Business Models and Biotech Deals
If 2009 was all about megamergers and healthcare reform, 2010 will at least offer a change of subject. Few headline-grabbing
mergers are predicted for the new year; top pharmas are content with smaller, strategic plays. But most analysts agree that
this fragmented industry will gradually bend to the law of consolidation. "The growth aspirations of the industry don't match
the capacity of the markets to develop it," says Peter Tollman, Boston Consulting Group's global pharma leader. "Consolidation
is one way of getting rid of the excess." Meanwhile, the market share of the top players remains in the single digits, although
Pfizer could break 10 percent this year as it digests Wyeth.
Pharma's relentless pursuit of organic growth by tapping emerging markets and specialized drugs is the leading indicator for
expansion. At the same time, most major drugmakers will continue to deconstruct the monolithic, primary care business model
(with its dramatic spikes and drops in profits) in favor of fast-acting, flexible, independent units. The industry's new,
youngish leaders are attempting nothing less than turning drug behemoths into global healthcare networks that girdle the world
with as wide a range of products and margins as possible.
The difference is more than a name change, says Ernst & Young's Buck Luce. "Pharma is moving from selling pills to selling
outcomes, from being a low-volume, high-priced, developed-world business to being a high-volume, low-priced global one."
Internal restructuring—"right-sizing"—will result in more layoffs and other cost cutting. And in R&D, CEOs seem to be daring
one another to drive the knife deeper. Sanofi-Aventis CEO Chris Viehbacher currently holds the record, having matter-of-factly
told analysts that he will cut R&D by 20 percent, to $5 billion, by 2011. Of the top pharmas, only Merck, Bristol-Myers Squibb,
and Lilly plan to increase their 2010 R&D budgets. BMS and Lilly are also the two biggest pharmas to buck the diversification
trend by hewing to a strictly pure-play course.
The road to becoming an industrial healthcare company is paved with many acquisitions, and 2010 will see its share of bolt-on
deals. "With over $100 billion in cash on their collective balance sheets, pharma will continue to identify M&A as the only
way to ensure growth," says John Campbell, CEO of Campbell Alliance.

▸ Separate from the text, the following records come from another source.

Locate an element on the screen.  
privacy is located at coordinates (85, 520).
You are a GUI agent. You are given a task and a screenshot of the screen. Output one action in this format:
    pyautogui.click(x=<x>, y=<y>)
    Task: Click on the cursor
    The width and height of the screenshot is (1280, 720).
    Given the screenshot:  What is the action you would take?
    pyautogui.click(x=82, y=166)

Although biotech has averted an industry-wide implosion (so far), many early stage shops went belly-up in 2009. That trend
may slow, but not stop, in 2010. "Over the next year, there will be even fewer VC players," says Sherrill Neff, founding partner
of Quaker BioVentures. "That means you can get some extraordinary opportunities, though it takes some looking."
(Hot tip: In 2010, smart shoppers will check out parallel fields like diagnostics, devices, and healthcare services.)
Biotechs with "revolutionary technology" or just a good-old Phase III products will still fetch high prices because demand
far outstrips supply. Says Peter Young, president and CEO of Young & Partners: "Pharma is in the driver's seat, but with fewer
very attractive targets, the competition for an acquisition can drive up the price."
With M&A being the new R&D, options-based, pay-for-performance biotech agreements will proliferate as Big Pharma hones dealmaking
into a science. Yet the jump in the number of givebacks in 2009 may signal a resurgence in acquisitions in 2010, says Jan
Heybroek, president of the Arcos Group. "You have to very actively manage licensing relationships, and there's plenty of evidence
that the divorce rate is as high as it is for people."